* _Task objective_: What you return should match the data below exactly, with every entry reproduced.

━━ Source information ━━

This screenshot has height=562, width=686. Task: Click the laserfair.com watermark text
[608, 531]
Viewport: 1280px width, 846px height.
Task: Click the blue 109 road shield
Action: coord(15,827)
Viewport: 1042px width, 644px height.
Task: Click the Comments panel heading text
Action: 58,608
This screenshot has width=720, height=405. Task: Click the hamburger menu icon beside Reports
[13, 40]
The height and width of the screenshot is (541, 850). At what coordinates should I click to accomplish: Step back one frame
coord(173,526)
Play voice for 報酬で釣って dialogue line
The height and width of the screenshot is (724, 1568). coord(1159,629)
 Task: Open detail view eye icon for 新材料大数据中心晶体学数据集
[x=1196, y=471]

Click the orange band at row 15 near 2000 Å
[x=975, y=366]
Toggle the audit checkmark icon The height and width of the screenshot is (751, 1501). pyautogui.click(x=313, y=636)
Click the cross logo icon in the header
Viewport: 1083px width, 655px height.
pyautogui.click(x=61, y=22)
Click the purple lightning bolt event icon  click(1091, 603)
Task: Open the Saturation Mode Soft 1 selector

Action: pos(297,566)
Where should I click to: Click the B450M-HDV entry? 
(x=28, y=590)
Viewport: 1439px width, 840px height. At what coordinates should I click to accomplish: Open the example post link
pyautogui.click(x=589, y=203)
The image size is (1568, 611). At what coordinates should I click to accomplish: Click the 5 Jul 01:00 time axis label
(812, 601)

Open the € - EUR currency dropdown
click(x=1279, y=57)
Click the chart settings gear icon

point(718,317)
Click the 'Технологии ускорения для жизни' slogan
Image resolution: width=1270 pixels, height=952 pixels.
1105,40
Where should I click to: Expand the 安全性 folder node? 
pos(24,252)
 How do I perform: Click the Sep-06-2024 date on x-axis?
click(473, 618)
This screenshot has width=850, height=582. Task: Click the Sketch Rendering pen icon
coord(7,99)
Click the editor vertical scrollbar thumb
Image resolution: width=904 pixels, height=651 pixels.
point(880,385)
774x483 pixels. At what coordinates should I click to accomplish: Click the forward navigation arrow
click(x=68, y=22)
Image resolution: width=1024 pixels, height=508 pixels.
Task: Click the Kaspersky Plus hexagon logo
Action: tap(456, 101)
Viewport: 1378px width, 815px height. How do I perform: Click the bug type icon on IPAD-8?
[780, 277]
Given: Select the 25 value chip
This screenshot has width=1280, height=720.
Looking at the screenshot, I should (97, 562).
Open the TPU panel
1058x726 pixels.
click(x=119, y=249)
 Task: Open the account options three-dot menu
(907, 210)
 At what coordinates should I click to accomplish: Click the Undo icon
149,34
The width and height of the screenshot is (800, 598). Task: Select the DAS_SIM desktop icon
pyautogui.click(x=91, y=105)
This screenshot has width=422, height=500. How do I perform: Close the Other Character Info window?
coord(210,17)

━━━

* _Solved exercise_:
This screenshot has height=562, width=686. Task: Click the laserfair.com watermark text
[608, 531]
Viewport: 1280px width, 846px height.
Task: Click the blue 109 road shield
Action: coord(15,827)
Viewport: 1042px width, 644px height.
Task: Click the Comments panel heading text
Action: 58,608
This screenshot has width=720, height=405. Task: Click the hamburger menu icon beside Reports
[13, 40]
The height and width of the screenshot is (541, 850). At what coordinates should I click to accomplish: Step back one frame
coord(173,526)
Play voice for 報酬で釣って dialogue line
The height and width of the screenshot is (724, 1568). coord(1159,629)
 Task: Open detail view eye icon for 新材料大数据中心晶体学数据集
[x=1196, y=471]

Click the orange band at row 15 near 2000 Å
[x=975, y=366]
Toggle the audit checkmark icon The height and width of the screenshot is (751, 1501). pyautogui.click(x=313, y=636)
Click the cross logo icon in the header
Viewport: 1083px width, 655px height.
pyautogui.click(x=61, y=22)
Click the purple lightning bolt event icon  click(1091, 603)
Task: Open the Saturation Mode Soft 1 selector

Action: pos(297,566)
Where should I click to: Click the B450M-HDV entry? 
(x=28, y=590)
Viewport: 1439px width, 840px height. At what coordinates should I click to accomplish: Open the example post link
pyautogui.click(x=589, y=203)
The image size is (1568, 611). At what coordinates should I click to accomplish: Click the 5 Jul 01:00 time axis label
(812, 601)

Open the € - EUR currency dropdown
click(x=1279, y=57)
Click the chart settings gear icon

point(718,317)
Click the 'Технологии ускорения для жизни' slogan
Image resolution: width=1270 pixels, height=952 pixels.
1105,40
Where should I click to: Expand the 安全性 folder node? 
pos(24,252)
 How do I perform: Click the Sep-06-2024 date on x-axis?
click(473, 618)
This screenshot has width=850, height=582. Task: Click the Sketch Rendering pen icon
coord(7,99)
Click the editor vertical scrollbar thumb
Image resolution: width=904 pixels, height=651 pixels.
point(880,385)
774x483 pixels. At what coordinates should I click to accomplish: Click the forward navigation arrow
click(x=68, y=22)
Image resolution: width=1024 pixels, height=508 pixels.
Task: Click the Kaspersky Plus hexagon logo
Action: tap(456, 101)
Viewport: 1378px width, 815px height. How do I perform: Click the bug type icon on IPAD-8?
[780, 277]
Given: Select the 25 value chip
This screenshot has width=1280, height=720.
Looking at the screenshot, I should (97, 562).
Open the TPU panel
1058x726 pixels.
click(x=119, y=249)
 Task: Open the account options three-dot menu
(907, 210)
 At what coordinates should I click to accomplish: Click the Undo icon
149,34
The width and height of the screenshot is (800, 598). Task: Select the DAS_SIM desktop icon
pyautogui.click(x=91, y=105)
This screenshot has width=422, height=500. How do I perform: Close the Other Character Info window?
coord(210,17)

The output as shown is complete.